Task: Reproduce every entry below word for word, changing nothing in any line.

Material provided:
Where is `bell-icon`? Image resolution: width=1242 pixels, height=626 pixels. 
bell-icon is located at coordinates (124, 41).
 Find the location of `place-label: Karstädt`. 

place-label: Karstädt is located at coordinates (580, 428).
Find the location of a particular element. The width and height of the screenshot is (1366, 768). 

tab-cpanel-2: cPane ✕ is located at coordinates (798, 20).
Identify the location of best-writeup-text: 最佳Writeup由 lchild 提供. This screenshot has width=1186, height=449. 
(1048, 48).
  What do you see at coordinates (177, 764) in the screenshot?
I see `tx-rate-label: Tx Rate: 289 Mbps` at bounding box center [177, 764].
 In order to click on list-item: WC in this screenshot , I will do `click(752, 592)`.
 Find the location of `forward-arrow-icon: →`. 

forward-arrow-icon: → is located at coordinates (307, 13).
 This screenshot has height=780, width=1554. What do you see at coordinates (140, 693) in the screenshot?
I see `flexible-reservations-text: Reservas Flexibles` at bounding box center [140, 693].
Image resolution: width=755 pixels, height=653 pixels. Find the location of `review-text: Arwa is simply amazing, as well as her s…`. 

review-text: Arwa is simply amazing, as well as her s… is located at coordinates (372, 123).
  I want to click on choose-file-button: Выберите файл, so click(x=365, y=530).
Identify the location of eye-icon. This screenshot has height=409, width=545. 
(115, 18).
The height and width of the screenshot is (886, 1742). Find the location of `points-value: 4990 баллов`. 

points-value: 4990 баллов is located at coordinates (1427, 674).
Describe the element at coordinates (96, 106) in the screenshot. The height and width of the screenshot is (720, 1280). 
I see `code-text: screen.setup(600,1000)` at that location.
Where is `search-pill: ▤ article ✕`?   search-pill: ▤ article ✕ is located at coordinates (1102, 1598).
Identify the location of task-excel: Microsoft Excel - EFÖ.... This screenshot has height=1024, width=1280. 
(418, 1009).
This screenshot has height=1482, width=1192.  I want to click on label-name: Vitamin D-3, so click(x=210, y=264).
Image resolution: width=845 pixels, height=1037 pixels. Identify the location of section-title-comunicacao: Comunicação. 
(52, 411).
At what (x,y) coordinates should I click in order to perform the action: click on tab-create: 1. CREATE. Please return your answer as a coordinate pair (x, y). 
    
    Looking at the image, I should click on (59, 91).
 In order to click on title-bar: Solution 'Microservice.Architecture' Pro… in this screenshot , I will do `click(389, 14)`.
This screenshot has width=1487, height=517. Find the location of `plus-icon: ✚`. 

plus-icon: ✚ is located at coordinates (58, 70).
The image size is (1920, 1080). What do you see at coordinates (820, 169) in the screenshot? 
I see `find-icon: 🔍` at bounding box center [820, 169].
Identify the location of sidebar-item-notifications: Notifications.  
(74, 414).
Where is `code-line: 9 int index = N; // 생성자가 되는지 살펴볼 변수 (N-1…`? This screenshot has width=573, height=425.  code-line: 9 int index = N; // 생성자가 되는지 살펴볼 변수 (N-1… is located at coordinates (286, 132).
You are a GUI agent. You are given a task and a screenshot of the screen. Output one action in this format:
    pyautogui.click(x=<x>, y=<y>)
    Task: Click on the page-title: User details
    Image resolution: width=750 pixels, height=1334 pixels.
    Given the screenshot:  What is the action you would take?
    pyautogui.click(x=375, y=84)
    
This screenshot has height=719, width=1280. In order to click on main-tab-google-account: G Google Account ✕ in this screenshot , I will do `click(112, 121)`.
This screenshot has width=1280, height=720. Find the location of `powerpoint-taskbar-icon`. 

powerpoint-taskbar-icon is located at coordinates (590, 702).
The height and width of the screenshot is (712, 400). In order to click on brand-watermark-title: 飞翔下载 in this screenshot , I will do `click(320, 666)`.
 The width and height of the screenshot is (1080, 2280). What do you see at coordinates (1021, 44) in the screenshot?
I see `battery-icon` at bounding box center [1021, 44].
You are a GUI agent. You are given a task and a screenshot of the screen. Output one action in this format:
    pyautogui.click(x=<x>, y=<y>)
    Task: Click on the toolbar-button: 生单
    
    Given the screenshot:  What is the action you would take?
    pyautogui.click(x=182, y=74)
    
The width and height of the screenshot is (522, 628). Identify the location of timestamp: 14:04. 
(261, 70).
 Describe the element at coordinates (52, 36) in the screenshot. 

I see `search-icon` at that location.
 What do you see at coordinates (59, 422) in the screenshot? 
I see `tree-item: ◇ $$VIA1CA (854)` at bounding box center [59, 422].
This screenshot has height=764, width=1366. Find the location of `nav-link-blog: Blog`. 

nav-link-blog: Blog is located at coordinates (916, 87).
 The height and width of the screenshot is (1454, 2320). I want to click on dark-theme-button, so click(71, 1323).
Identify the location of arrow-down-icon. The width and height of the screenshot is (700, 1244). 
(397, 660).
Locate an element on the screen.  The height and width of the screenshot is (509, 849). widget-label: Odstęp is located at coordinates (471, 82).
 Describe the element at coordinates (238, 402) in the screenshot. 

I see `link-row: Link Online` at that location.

Exercise output:
Where is `bell-icon`? Image resolution: width=1242 pixels, height=626 pixels. 
bell-icon is located at coordinates (124, 41).
 Find the location of `place-label: Karstädt`. 

place-label: Karstädt is located at coordinates (580, 428).
Find the location of a particular element. The width and height of the screenshot is (1366, 768). 

tab-cpanel-2: cPane ✕ is located at coordinates (798, 20).
Identify the location of best-writeup-text: 最佳Writeup由 lchild 提供. This screenshot has width=1186, height=449. 
(1048, 48).
  What do you see at coordinates (177, 764) in the screenshot?
I see `tx-rate-label: Tx Rate: 289 Mbps` at bounding box center [177, 764].
 In order to click on list-item: WC in this screenshot , I will do `click(752, 592)`.
 Find the location of `forward-arrow-icon: →`. 

forward-arrow-icon: → is located at coordinates (307, 13).
 This screenshot has height=780, width=1554. What do you see at coordinates (140, 693) in the screenshot?
I see `flexible-reservations-text: Reservas Flexibles` at bounding box center [140, 693].
Image resolution: width=755 pixels, height=653 pixels. Find the location of `review-text: Arwa is simply amazing, as well as her s…`. 

review-text: Arwa is simply amazing, as well as her s… is located at coordinates (372, 123).
  I want to click on choose-file-button: Выберите файл, so click(x=365, y=530).
Identify the location of eye-icon. This screenshot has height=409, width=545. 
(115, 18).
The height and width of the screenshot is (886, 1742). Find the location of `points-value: 4990 баллов`. 

points-value: 4990 баллов is located at coordinates (1427, 674).
Describe the element at coordinates (96, 106) in the screenshot. The height and width of the screenshot is (720, 1280). 
I see `code-text: screen.setup(600,1000)` at that location.
Where is `search-pill: ▤ article ✕`?   search-pill: ▤ article ✕ is located at coordinates (1102, 1598).
Identify the location of task-excel: Microsoft Excel - EFÖ.... This screenshot has height=1024, width=1280. 
(418, 1009).
This screenshot has height=1482, width=1192.  I want to click on label-name: Vitamin D-3, so click(x=210, y=264).
Image resolution: width=845 pixels, height=1037 pixels. Identify the location of section-title-comunicacao: Comunicação. 
(52, 411).
At what (x,y) coordinates should I click in order to perform the action: click on tab-create: 1. CREATE. Please return your answer as a coordinate pair (x, y). 
    
    Looking at the image, I should click on (59, 91).
 In order to click on title-bar: Solution 'Microservice.Architecture' Pro… in this screenshot , I will do `click(389, 14)`.
This screenshot has width=1487, height=517. Find the location of `plus-icon: ✚`. 

plus-icon: ✚ is located at coordinates (58, 70).
The image size is (1920, 1080). What do you see at coordinates (820, 169) in the screenshot? 
I see `find-icon: 🔍` at bounding box center [820, 169].
Identify the location of sidebar-item-notifications: Notifications.  
(74, 414).
Where is `code-line: 9 int index = N; // 생성자가 되는지 살펴볼 변수 (N-1…`? This screenshot has width=573, height=425.  code-line: 9 int index = N; // 생성자가 되는지 살펴볼 변수 (N-1… is located at coordinates (286, 132).
You are a GUI agent. You are given a task and a screenshot of the screen. Output one action in this format:
    pyautogui.click(x=<x>, y=<y>)
    Task: Click on the page-title: User details
    Image resolution: width=750 pixels, height=1334 pixels.
    Given the screenshot:  What is the action you would take?
    pyautogui.click(x=375, y=84)
    
This screenshot has height=719, width=1280. In order to click on main-tab-google-account: G Google Account ✕ in this screenshot , I will do `click(112, 121)`.
This screenshot has width=1280, height=720. Find the location of `powerpoint-taskbar-icon`. 

powerpoint-taskbar-icon is located at coordinates (590, 702).
The height and width of the screenshot is (712, 400). In order to click on brand-watermark-title: 飞翔下载 in this screenshot , I will do `click(320, 666)`.
 The width and height of the screenshot is (1080, 2280). What do you see at coordinates (1021, 44) in the screenshot?
I see `battery-icon` at bounding box center [1021, 44].
You are a GUI agent. You are given a task and a screenshot of the screen. Output one action in this format:
    pyautogui.click(x=<x>, y=<y>)
    Task: Click on the toolbar-button: 生单
    
    Given the screenshot:  What is the action you would take?
    pyautogui.click(x=182, y=74)
    
The width and height of the screenshot is (522, 628). Identify the location of timestamp: 14:04. 
(261, 70).
 Describe the element at coordinates (52, 36) in the screenshot. 

I see `search-icon` at that location.
 What do you see at coordinates (59, 422) in the screenshot? 
I see `tree-item: ◇ $$VIA1CA (854)` at bounding box center [59, 422].
This screenshot has height=764, width=1366. Find the location of `nav-link-blog: Blog`. 

nav-link-blog: Blog is located at coordinates (916, 87).
 The height and width of the screenshot is (1454, 2320). I want to click on dark-theme-button, so click(71, 1323).
Identify the location of arrow-down-icon. The width and height of the screenshot is (700, 1244). 
(397, 660).
Locate an element on the screen.  The height and width of the screenshot is (509, 849). widget-label: Odstęp is located at coordinates (471, 82).
 Describe the element at coordinates (238, 402) in the screenshot. 

I see `link-row: Link Online` at that location.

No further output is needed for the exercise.